> _What to do_
1. In the text below on Modal Sandbox, what does the sandbox container run on?
2. List every kind of workload that the text below on Modal Sandbox says the Modal platform handles.
3. Rewrite the paragraph beginning "The sandbox is a container" from the text below on Modal Sandbox as a short bulleted list that keeps its main facts.

> _Text under study_
—————

What Is Modal Sandbox
Modal is a serverless compute platform built for Python workloads. It handles inference, training, batch processing, and scheduled jobs. In 2024, Modal added Sandboxes: isolated containers for running untrusted code from LLMs, users, or third-party sources.
The sandbox is a container that runs on gVisor, executes arbitrary commands, and returns stdout, stderr, and exit codes. You create it from the Modal Python SDK, run commands inside it, and tear it down when finished. Files written inside the sandbox stay within that container unless you mount a Modal Volume for persistence.
For teams already on Modal, adding sandboxed code execution takes a few lines of Python. For teams evaluating sandbox providers from scratch, the question is whether Modal's general-purpose compute platform is the right tool for a specific job: safe, fast, AI agent code execution.

—————

> _Data to examine_
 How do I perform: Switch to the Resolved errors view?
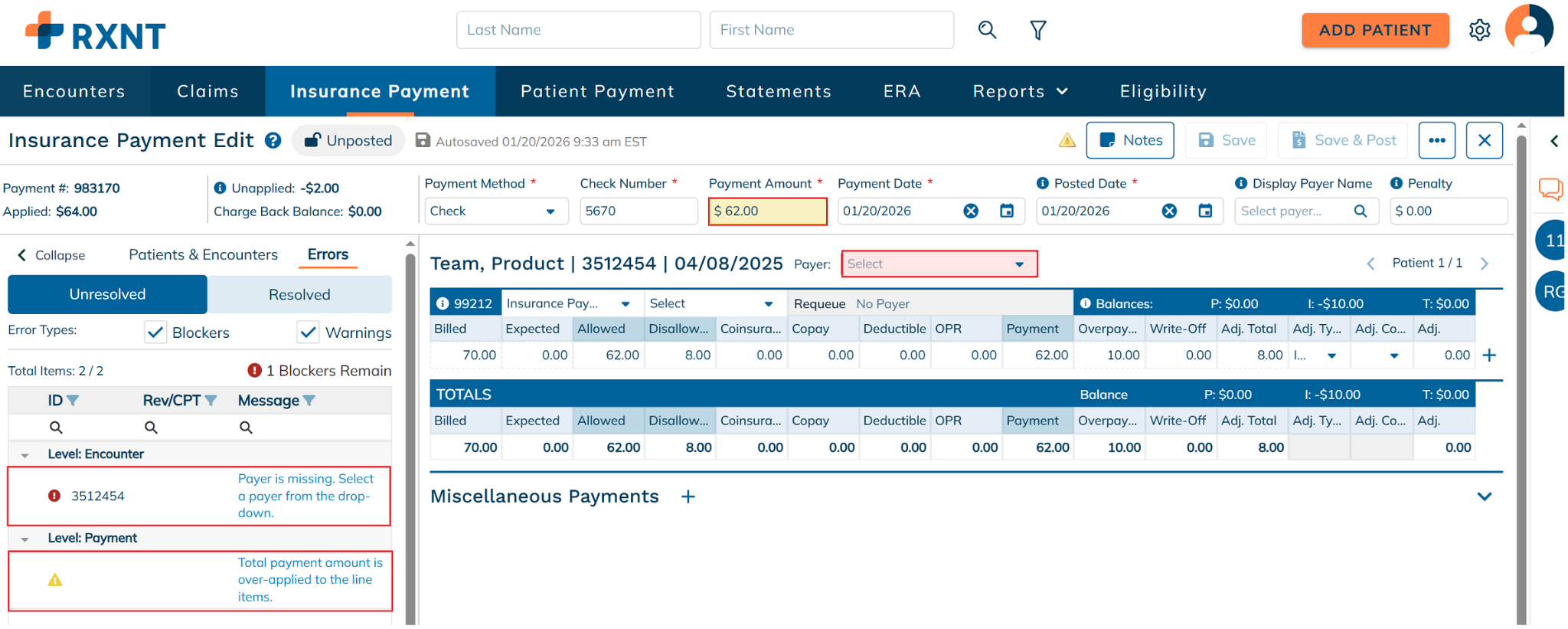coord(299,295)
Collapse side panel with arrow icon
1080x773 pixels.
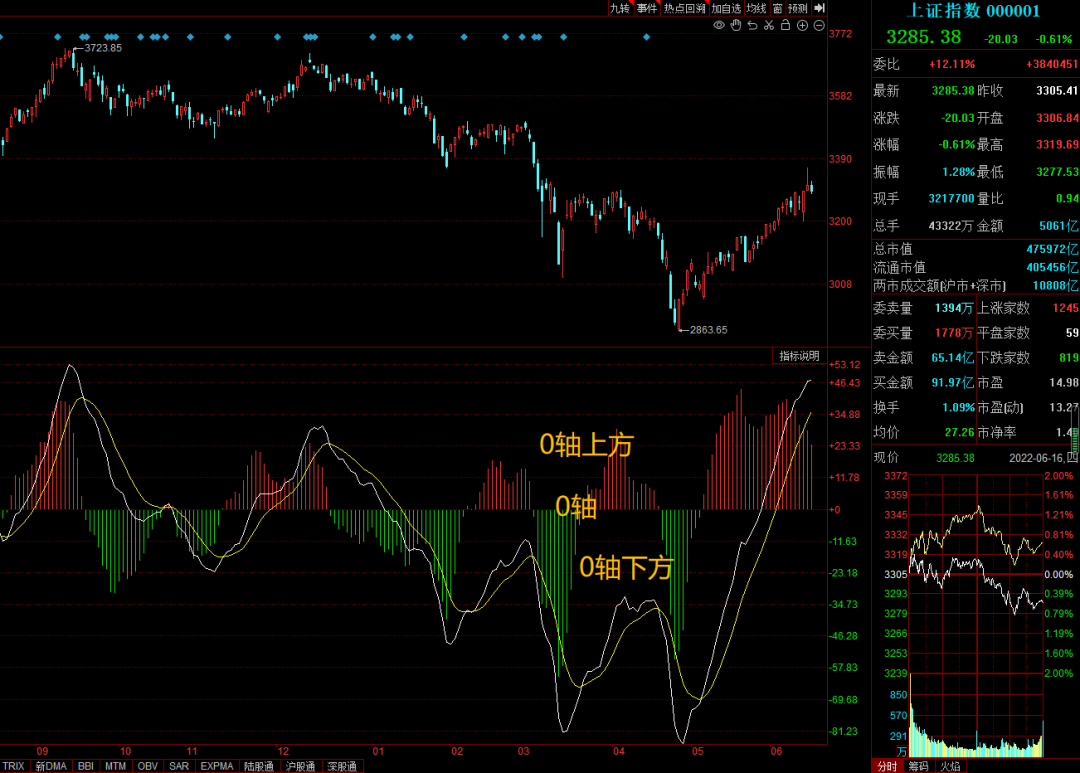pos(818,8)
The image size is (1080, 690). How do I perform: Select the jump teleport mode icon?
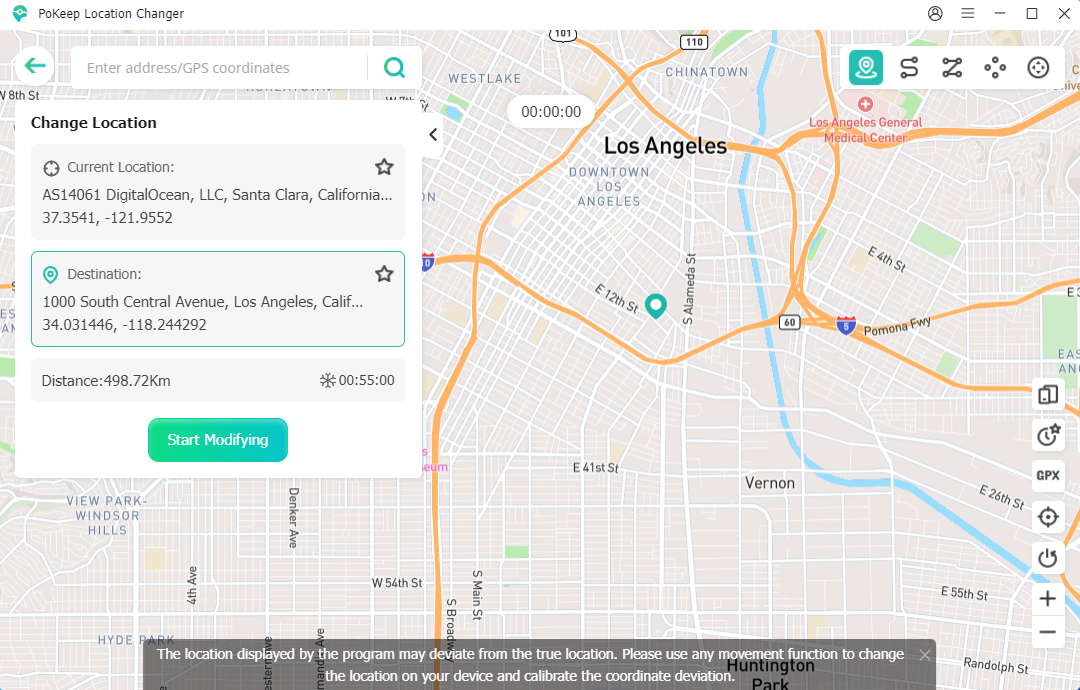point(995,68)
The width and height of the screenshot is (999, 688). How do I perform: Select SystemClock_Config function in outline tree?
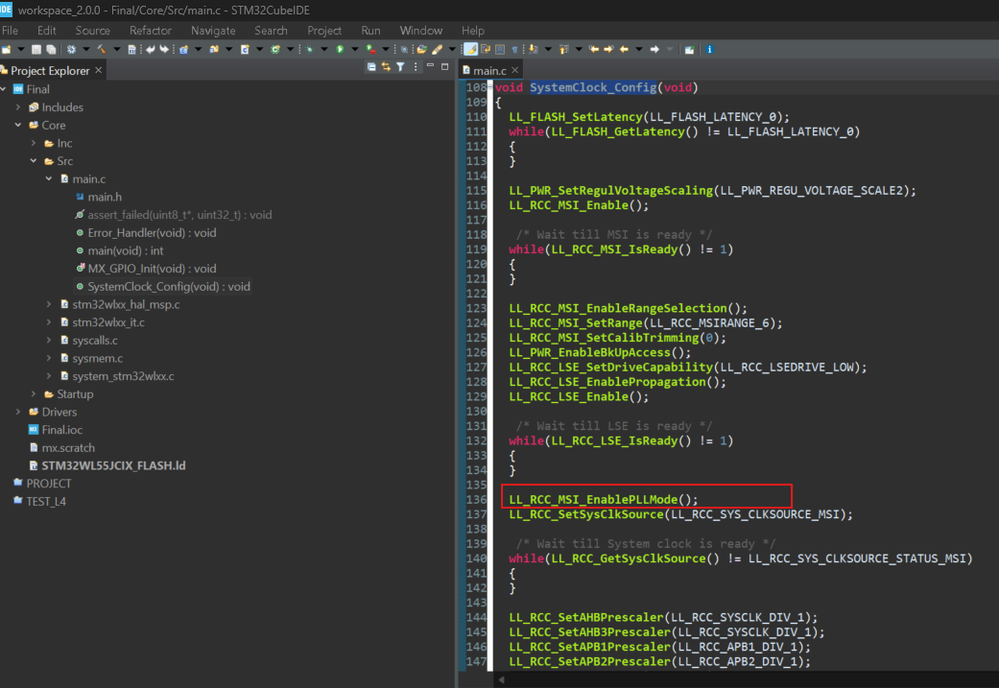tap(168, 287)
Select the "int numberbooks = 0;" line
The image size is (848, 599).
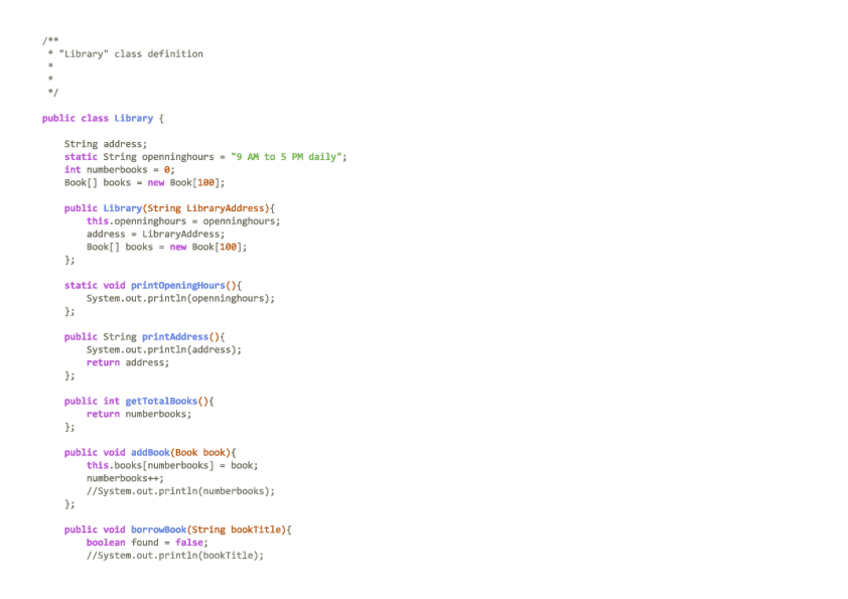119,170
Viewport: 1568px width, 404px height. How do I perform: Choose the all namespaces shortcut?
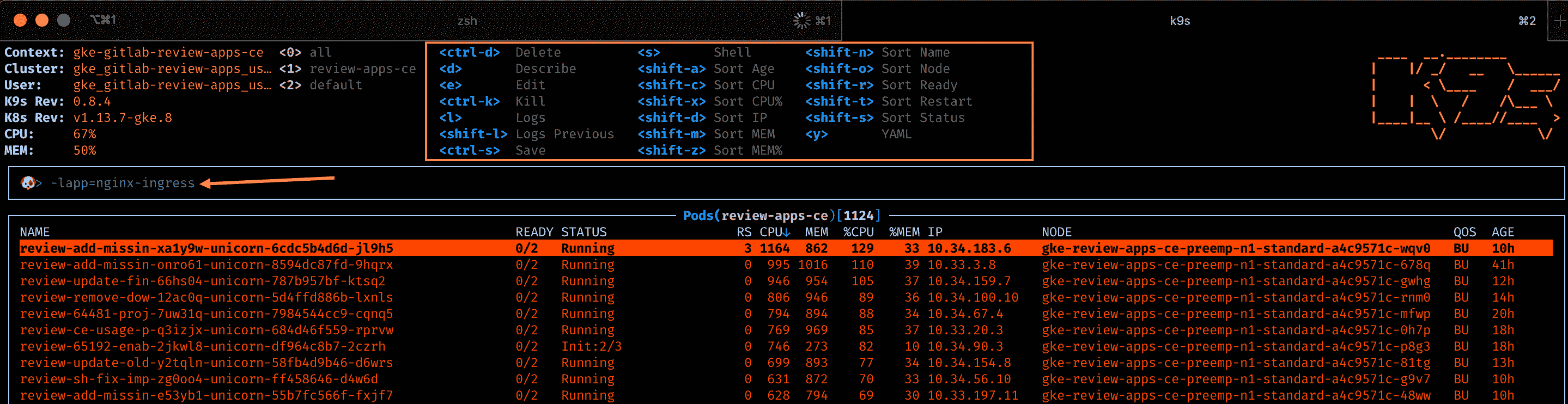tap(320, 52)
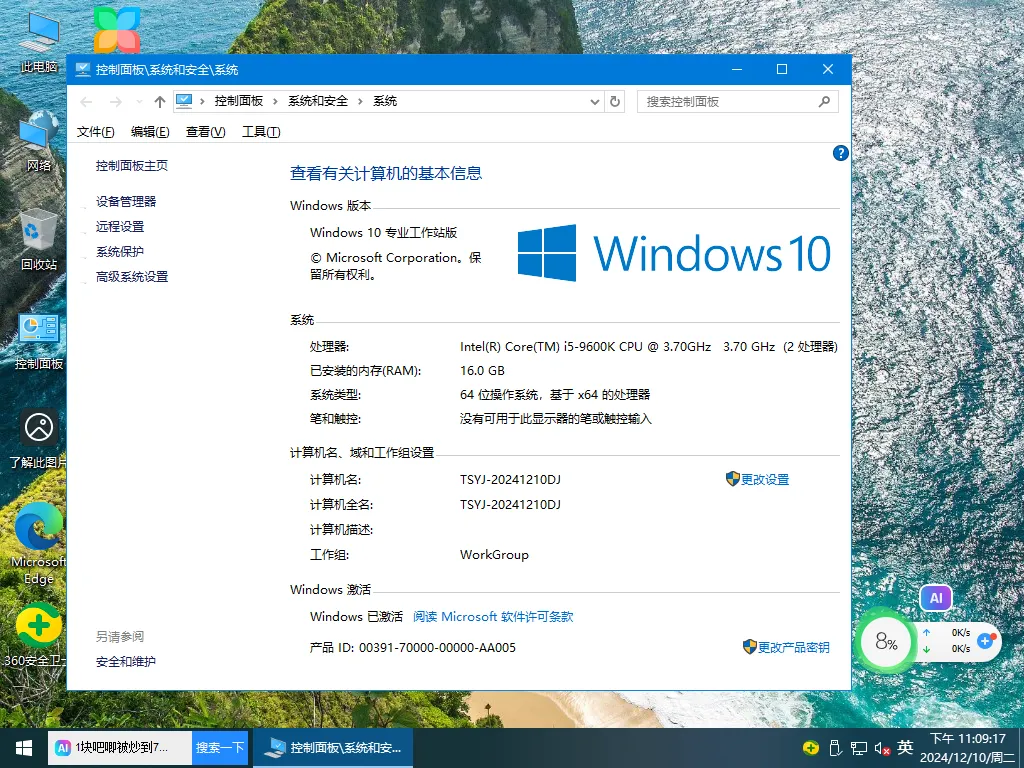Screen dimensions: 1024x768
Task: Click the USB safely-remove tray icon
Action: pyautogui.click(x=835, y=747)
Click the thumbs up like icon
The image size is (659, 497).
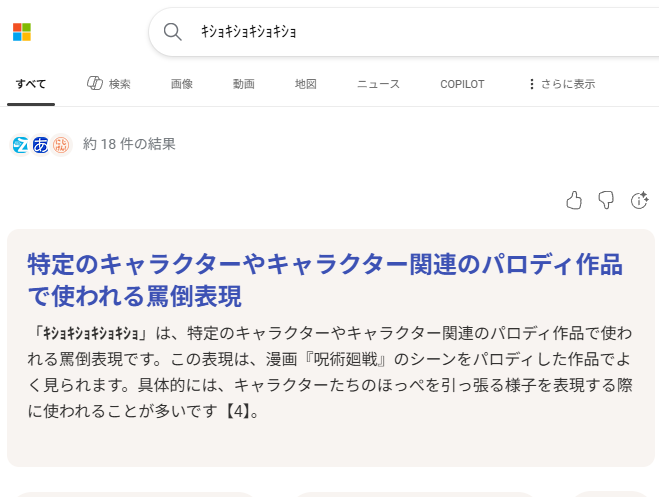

—————

> _Answers to the problems_
1. gVisor

2.
- Inference
- Training
- Batch processing
- Scheduled jobs

3.
- The sandbox is a container that runs on gVisor.
- It executes arbitrary commands and returns stdout, stderr, and exit codes.
- You create it from the Modal Python SDK, run commands inside it, and tear it down when finished.
- Files written inside it stay within that container unless you mount a Modal Volume for persistence.